* _ПРИВЕДЁННЫЙ ФРАГМЕНТ_:
Это уже не бунт, это революция. Это уже не страсти, не смутные порывы, это торжественное провозглашение прав женщины. Любовь отодвинута на третий, на четвертый план. Отдаются из принципа, совершают неверности из долга. Афродита удаляется, надувшись, со своим совсем голым оруженосцем, держащим колчан и стрелы. Наступило время Афины-Паллады, с ее копьем, как у Теруань де Мерикур, и совой, птицей мудрецов, сбоку.
Они проявляли страсть в общих вопросах. В частный же случай, в применение они вносили не больше увлечения, чем Леонтины[725], – может, еще меньше. Леонтины играют с огнем и часто загораются сами; тогда, вспыхнув, они бросаются в Сену, чтобы потушить пожар; увлеченные водоворотом прежде всяких рассуждений, они не имеют оружия против своего собственного сердца. Молодежь Минервы, наоборот, начинает с анализа; многое может случиться с этими учеными детьми, но ни одного сюрприза: они обладают теоретическими парашютами, они бросаются в реку с руководством о плавании в руках, и если они плывут против течения, то только потому, что сами желают этого.
Долго ли проплывут они с открытой книгой в руках? Не знаю; но что они оставят след, борозду – в этом нет сомнения. Самые недогадливые люди заметили их значение.

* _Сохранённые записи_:
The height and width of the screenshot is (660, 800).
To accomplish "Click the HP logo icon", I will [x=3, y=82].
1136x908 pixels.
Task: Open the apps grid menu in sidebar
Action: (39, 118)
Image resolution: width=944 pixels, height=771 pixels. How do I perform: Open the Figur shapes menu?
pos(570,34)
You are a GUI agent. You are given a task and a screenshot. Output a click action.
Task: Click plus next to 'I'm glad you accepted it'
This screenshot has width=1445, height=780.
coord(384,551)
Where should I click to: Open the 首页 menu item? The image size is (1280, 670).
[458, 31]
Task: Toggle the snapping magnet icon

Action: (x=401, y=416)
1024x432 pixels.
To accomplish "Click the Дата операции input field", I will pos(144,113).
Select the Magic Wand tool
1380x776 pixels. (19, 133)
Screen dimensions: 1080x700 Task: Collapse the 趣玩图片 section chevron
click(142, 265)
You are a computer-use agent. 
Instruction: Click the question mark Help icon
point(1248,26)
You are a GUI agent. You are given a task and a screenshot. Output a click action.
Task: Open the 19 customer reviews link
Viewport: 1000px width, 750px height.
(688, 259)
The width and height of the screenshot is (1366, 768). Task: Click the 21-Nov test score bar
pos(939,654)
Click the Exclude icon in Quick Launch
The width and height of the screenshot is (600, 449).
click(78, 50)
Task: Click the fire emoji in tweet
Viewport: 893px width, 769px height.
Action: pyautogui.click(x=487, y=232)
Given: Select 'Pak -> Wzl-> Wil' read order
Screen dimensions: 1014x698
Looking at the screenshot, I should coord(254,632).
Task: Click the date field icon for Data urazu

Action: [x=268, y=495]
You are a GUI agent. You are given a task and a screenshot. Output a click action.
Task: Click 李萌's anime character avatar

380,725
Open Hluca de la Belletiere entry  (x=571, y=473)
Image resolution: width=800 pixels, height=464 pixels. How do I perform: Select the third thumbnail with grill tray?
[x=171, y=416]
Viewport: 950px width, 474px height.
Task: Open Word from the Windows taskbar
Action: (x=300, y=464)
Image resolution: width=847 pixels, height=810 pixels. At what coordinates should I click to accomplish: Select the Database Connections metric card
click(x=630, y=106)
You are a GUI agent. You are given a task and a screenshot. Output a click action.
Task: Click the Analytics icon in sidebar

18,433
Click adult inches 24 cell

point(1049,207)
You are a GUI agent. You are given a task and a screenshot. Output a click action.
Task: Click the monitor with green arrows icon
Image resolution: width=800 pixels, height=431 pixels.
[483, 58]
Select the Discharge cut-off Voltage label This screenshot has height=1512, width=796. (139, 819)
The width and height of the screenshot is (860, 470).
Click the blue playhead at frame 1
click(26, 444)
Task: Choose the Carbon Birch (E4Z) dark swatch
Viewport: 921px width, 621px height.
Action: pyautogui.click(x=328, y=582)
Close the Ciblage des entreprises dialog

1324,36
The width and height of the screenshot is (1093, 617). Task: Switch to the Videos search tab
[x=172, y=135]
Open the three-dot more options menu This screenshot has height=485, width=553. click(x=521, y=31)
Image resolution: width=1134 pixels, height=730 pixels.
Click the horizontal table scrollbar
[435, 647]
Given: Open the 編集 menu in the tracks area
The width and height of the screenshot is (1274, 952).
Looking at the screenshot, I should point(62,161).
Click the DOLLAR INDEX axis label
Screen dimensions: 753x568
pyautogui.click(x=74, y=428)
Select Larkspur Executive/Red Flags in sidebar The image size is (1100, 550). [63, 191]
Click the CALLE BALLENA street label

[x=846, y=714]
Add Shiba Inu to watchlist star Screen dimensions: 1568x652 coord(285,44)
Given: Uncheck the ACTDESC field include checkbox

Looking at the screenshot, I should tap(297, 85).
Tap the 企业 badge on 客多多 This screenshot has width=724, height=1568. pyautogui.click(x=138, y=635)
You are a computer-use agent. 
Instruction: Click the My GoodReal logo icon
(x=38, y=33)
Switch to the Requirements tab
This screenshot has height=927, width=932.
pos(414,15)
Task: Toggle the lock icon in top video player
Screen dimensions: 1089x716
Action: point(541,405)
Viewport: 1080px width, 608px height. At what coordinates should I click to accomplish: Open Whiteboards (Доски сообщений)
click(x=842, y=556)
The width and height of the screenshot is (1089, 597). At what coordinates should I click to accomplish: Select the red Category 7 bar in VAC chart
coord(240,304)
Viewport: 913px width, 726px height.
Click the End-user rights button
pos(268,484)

* _ЗАДАНИЕ A_: Изложите содержание приведённого фрагмента в двух предложениях.
* _ЗАДАНИЕ B_: Что, согласно приведённому фрагменту, молодежь Минервы держит в руках, бросаясь в реку?
* _ЗАДАНИЕ C_: Перепишите без изменений часть приведённого фрагмента между «Они проявляли страсть» и «сами желают этого.», включая оба края.

* _ОТВЕТ A_: Бунт сменяется революцией, которая провозглашает права женщины: любовь отходит на задний план, Афродита удаляется, и наступает время Афины-Паллады. Молодежь Минервы, в отличие от Леонтин, проявляет страсть лишь в общих вопросах и начинает с анализа; неизвестно, долго ли она продержится, но след она несомненно оставит.

* _ОТВЕТ B_: Руководство о плавании.

* _ОТВЕТ C_:
Они проявляли страсть в общих вопросах. В частный же случай, в применение они вносили не больше увлечения, чем Леонтины[725], – может, еще меньше. Леонтины играют с огнем и часто загораются сами; тогда, вспыхнув, они бросаются в Сену, чтобы потушить пожар; увлеченные водоворотом прежде всяких рассуждений, они не имеют оружия против своего собственного сердца. Молодежь Минервы, наоборот, начинает с анализа; многое может случиться с этими учеными детьми, но ни одного сюрприза: они обладают теоретическими парашютами, они бросаются в реку с руководством о плавании в руках, и если они плывут против течения, то только потому, что сами желают этого.